At the height of his power, Reinhard Heydrich was called “The Butcher of Prague,” “The Hangman,” and “The Man with the Iron Heart.” He reveled in the notoriety.It would be easy to classify Heydrich as just another Nazi murderer.
Heydrich was a natural schemer.He appears this high in our ranking because he is credited with engineering one of the most extraordinary intelligence coups of the war, ranking with “Enigma” (the cracking of the German secret code) and “Magic” (the cracking of the Japanese secret code). Heydrich did not break any codes; he broke the Red Army command, and he did it without firing a single shot. The plot hinged on the German belief that Joseph Stalin (Number 4) was paranoid. It involved a scenario that would have been turned down as a script for Mission Impossible. But it worked. Though it took place before World War II began, it influenced Soviet defenses.

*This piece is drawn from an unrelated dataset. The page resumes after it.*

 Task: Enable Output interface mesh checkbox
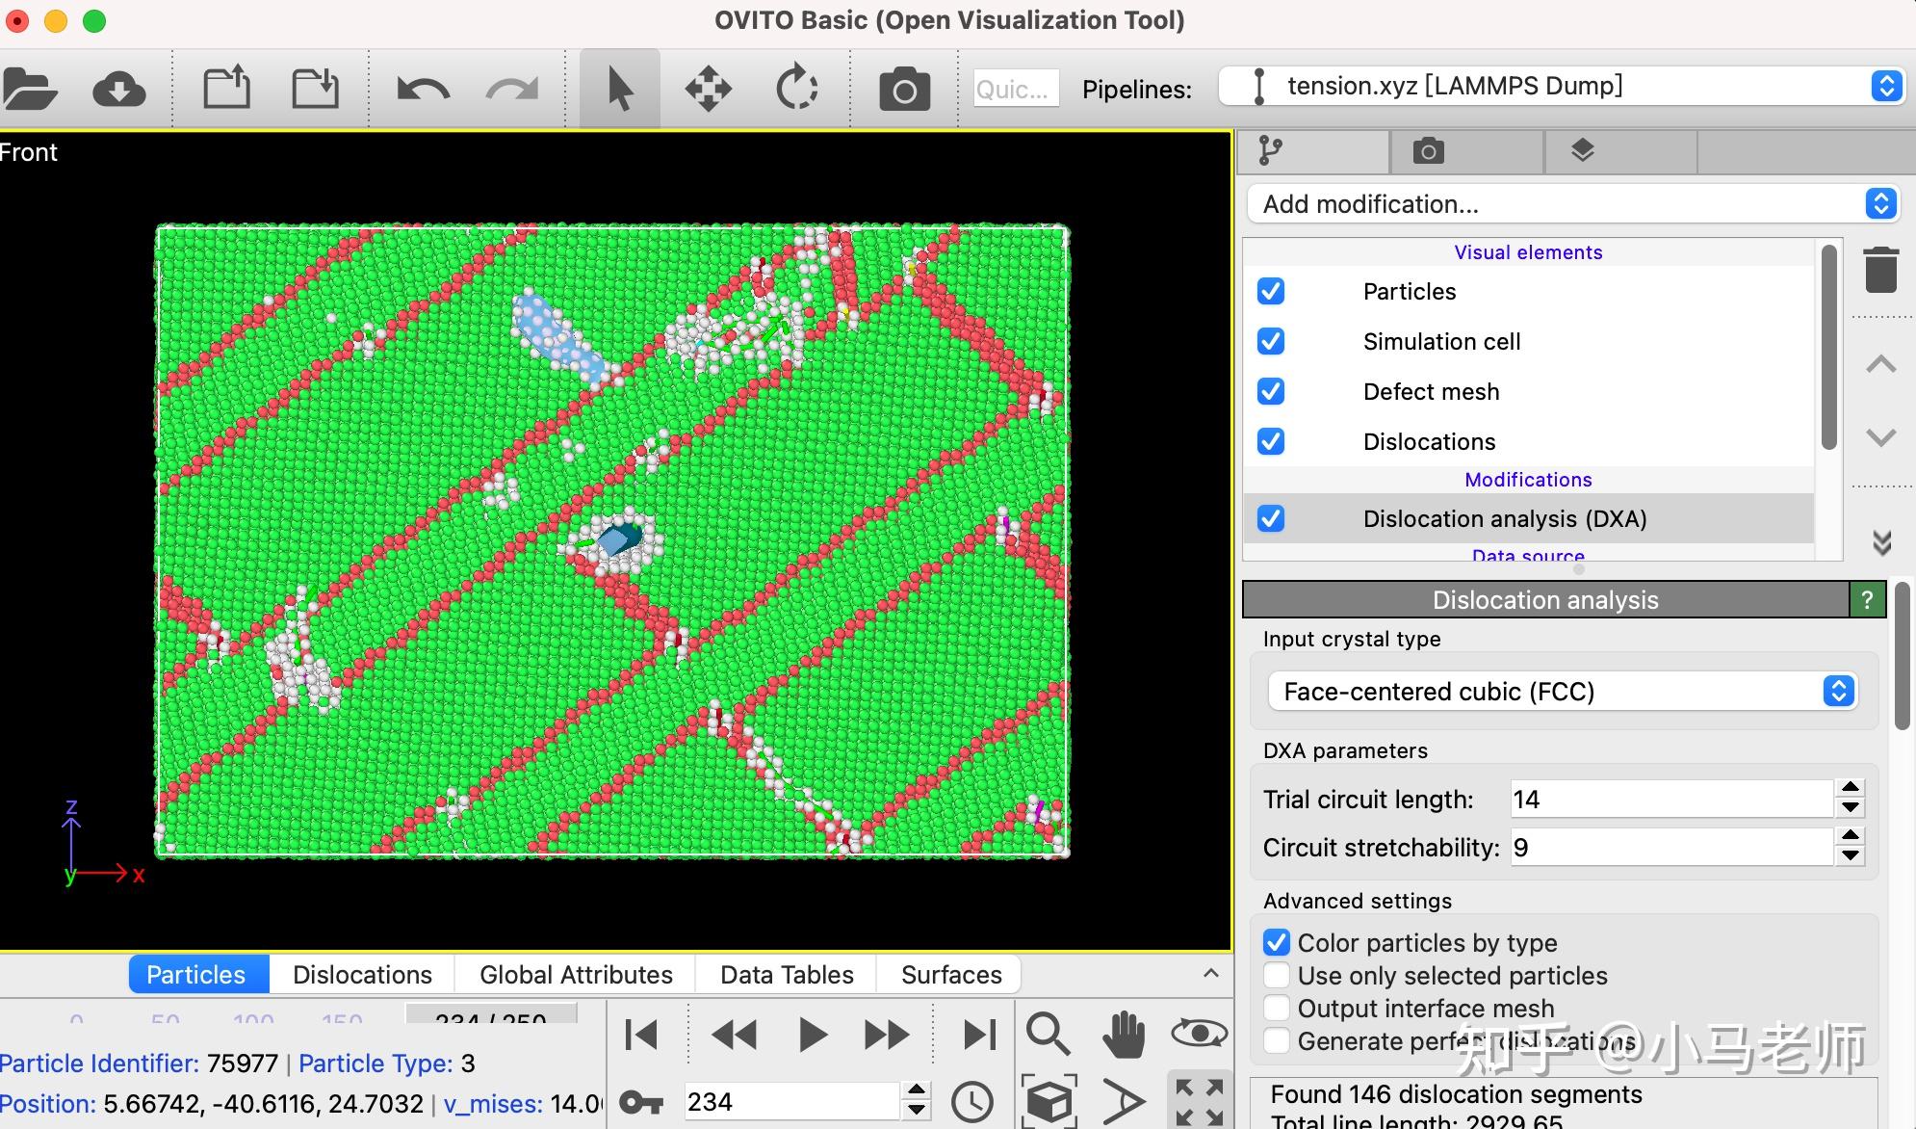[x=1277, y=1008]

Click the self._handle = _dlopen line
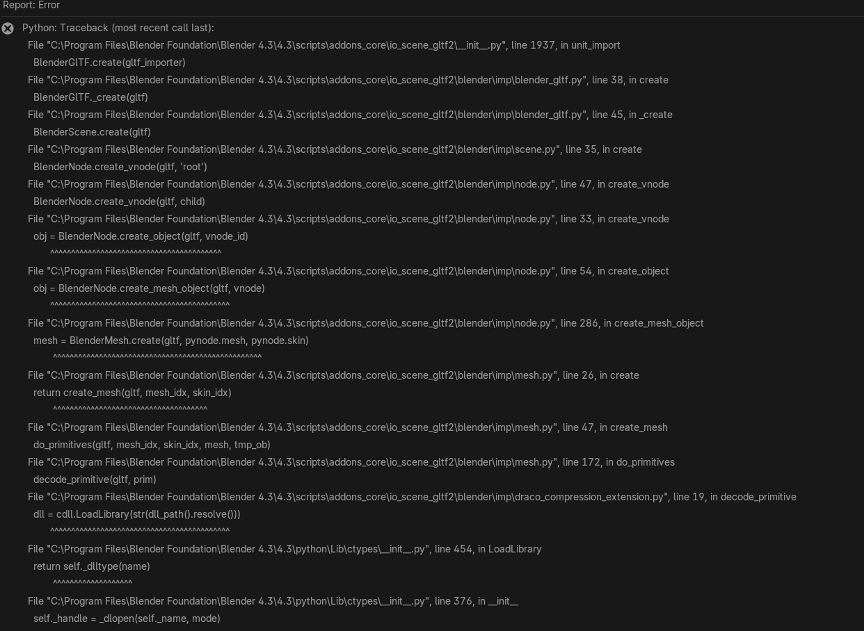click(x=127, y=618)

Joining the Nazi Power Structure
Reinhard Heydrich was born in Halle, Germany, in 1904. As a young man, he joined the navy but was cashiered out. Sources do not agree on the reason; either he was suspected of homosexuality or he impregnated a girl and refused to marry her. Heydrich was also suspected of having Jewish blood. This is particularly interesting, because he would later be in charge of the Final Solution to exterminate, among others, Jews and homosexuals.

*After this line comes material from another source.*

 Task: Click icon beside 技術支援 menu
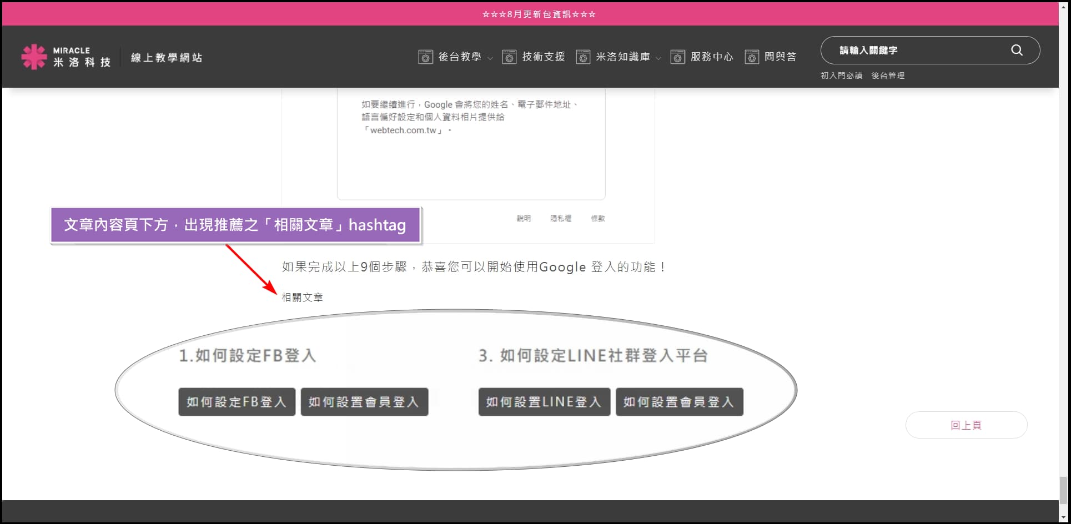coord(509,57)
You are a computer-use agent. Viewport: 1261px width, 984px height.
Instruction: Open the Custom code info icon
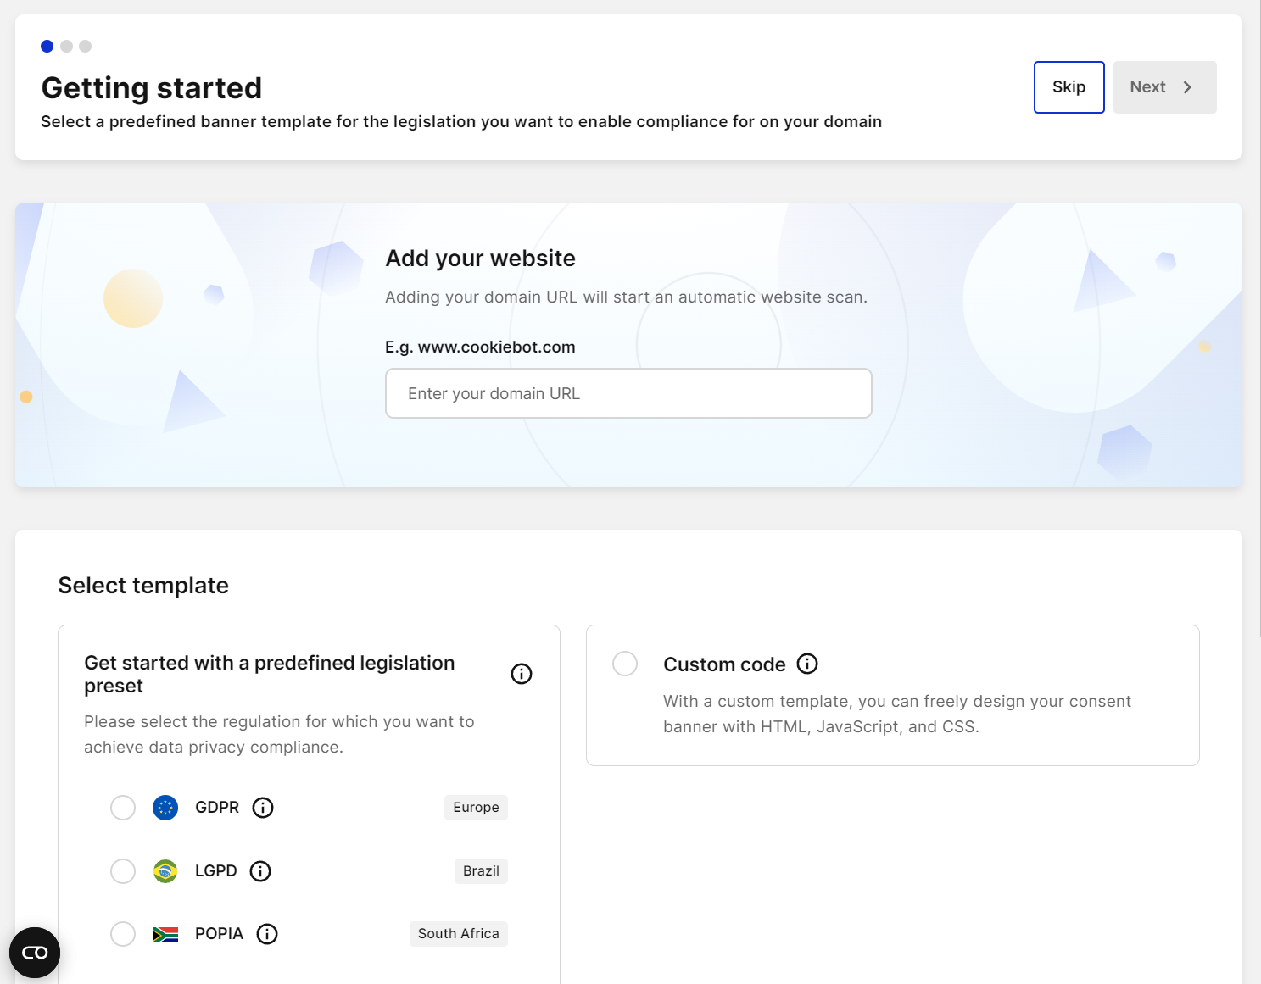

In 1931, Heydrich joined the Nazi Party. That year he met Heinrich Himmler (Number 65), who asked him to set up an intelligence unit.Adolf Hitler (Number l) came to power in January 1933, and, from that point on, there were a great deal of secret jobs for Heydrich. He was intimately involved with Himmler and others in the 1934 “Blood Purge” plot, during which a number of top Nazi officials were declared enemies of Hitler and murdered.
Framing a Russian Marshal
If the Führer had been worried about internal security in the Third Reich, the question of external security now became a matter of concern. In the Soviet Union, Hitler learned, a Red Army marshal named Mikhail Tuchachevsky had apparently read Mein Kampf and believed that Hitler would attack Russia when he was strong enough. Some Red Army officers supported launching a preventive strike against Nazi Germany before Hitler got too strong.
How should Germany handle this threat? Historians still argue about who did what to whom. Documents dating back to December 1936 credit Heydrich with the plot that succeeded. The idea was a frame-up, which only a paranoid such as Stalin would believe: forge papers to suggest that Tuchachevsky was dealing with the Germans in a plot to overthrow Stalin.
Here is how Heydrich explained it to his aides: Photocopies of these documents will be sold to the Russians at a high price, and we will make it appear that they have been stolen from the files of the SD [Security Service of the Nazi Party]. We will also create the impression that we are investigating the German side of the conspiracy.... Stalin will break Tuchachevsky, because he will receive this dossier through his own Secret Service and will be convinced that it is authentic.
The plan was successful beyond the wildest dreams of the plotters. For Stalin did more than just break Tuchachevsky. Between 1937 and 1938, thousands of senior Red Army officers were shot for treason following a wave of show trials. Tuchachevsky was executed in June 1937.
The intelligence coup did two things for Hitler. First, it averted the threat of a preventive war by the Soviet Union. Second, it crippled the Red Army until a new cadre of officers could be created.
Kristalnacht and the Final Solution
In November 1938, during a 24-hour period, the Nazis unleashed a wave of anti-Jewish pogroms throughout Germany and Austria that became known as Kristalnacht (“The Night of the Broken Glass”). Heydrich was in the middle of the chaos. A year later, following the Nazi invasion of Poland, he organized the destruction of Jewish communities and the extermination of Jews in Poland.
He ruthlessly Nazified Czechoslovakia, where he earned his reputation as “The Butcher of Prague,” staging a police blitz in which Czech men, women, and children were killed in large-scale public executions.
So good a butcher was he that Hitler personally chose him to implement the Final Solution to the Jewish “problem” in Europe. He and Adolf Eichmann (Number 9l) and assorted bureaucrats met in Wannsee on January 20, 1942, to plan for the rounding up, transporting, and killing of all European Jews.
However, Heydrich’s time was running out. Although sources do not agree, at the request of either the Czech government-in-exile in England or English officials, British intelligence parachuted two agents into Czechoslovakia to assassinate Heydrich. He was ambushed outside of Prague and his car was bombed. Heydrich was critically wounded and died on June 4, 1942.
Hitler’s response was savage. Some 800 young Czech men were rounded up and shot. Thousands of Jews were shipped out of the Resienstadt “model” concentration camp and shipped east to the death camps. The town of Lidice, where the assassins had been harbored, was wiped off the map: Its men and older boys were killed, its women and children sent to concentration camps. The town was burned to the ground. It was a terrible price for the Czech people to pay for the death of their tormenter. But the Czechs were aroused by the savagery of the Nazi oppressors, and a surge of resistance rose across the land. This resistance would continue and intensify throughout the rest of the war.